A scoping review procedure was followed. Searches were run across Medline, PsycInfo, and EMBASE, with search terms covering both community resilience and social capital, public health emergencies, and mental health. 26 papers met the inclusion criteria.

The majority of retained papers originated in the USA, used a survey methodology to collect data, and involved a natural disaster. There was no common method for measuring community resilience or social capital. The association between community resilience and social capital with mental health was regarded as positive in most cases. However, we found that community resilience, and social capital, were initially negatively impacted by public health emergencies and enhanced by social group activities.
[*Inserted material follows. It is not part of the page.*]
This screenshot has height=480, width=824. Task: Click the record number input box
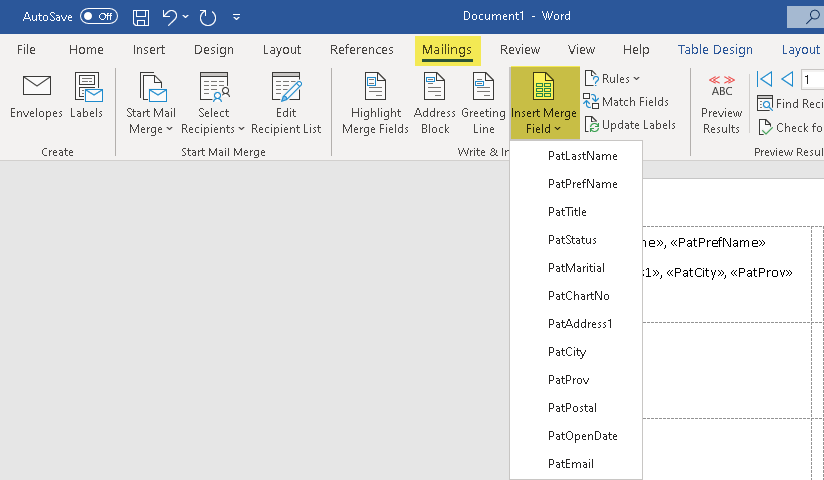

Several key recommendations are proposed based on the outcomes from the review, which include: the need for a standardised and validated approach to measuring both community resilience and social capital; that there should be enhanced effort to improve preparedness to public health emergencies in communities by gauging current levels of community resilience and social capital; that community resilience and social capital should be bolstered if areas are at risk of disasters or public health emergencies; the need to ensure that suitable short-term support is provided to communities with high resilience in the immediate aftermath of a public health emergency or disaster; the importance of conducting robust evaluation of community resilience initiatives deployed during the COVID-19 pandemic.

Peer Review reports

For the general population, public health emergencies and disasters (e.g., natural disasters; infectious disease outbreaks; Chemical, Biological, Radiological or Nuclear incidents) can give rise to a plethora of negative outcomes relating to both health (e.g. increased mental health problems [ 1 , 2 , 3 , 4 ]) and the economy (e.g., increased unemployment and decreased levels of tourism [ 4 , 5 , 6 ]). COVID-19 is a current, and ongoing, example of a public health emergency which has affected over 421 million individuals worldwide [ 7 ]. The long term implications of COVID-19 are not yet known, but there are likely to be repercussions for physical health, mental health, and other non-health related outcomes for a substantial time to come [ 8 , 9 ]. As a result, it is critical to establish methods which may inform approaches to alleviate the longer-term negative consequences that are likely to emerge in the aftermath of both COVID-19 and any future public health emergency.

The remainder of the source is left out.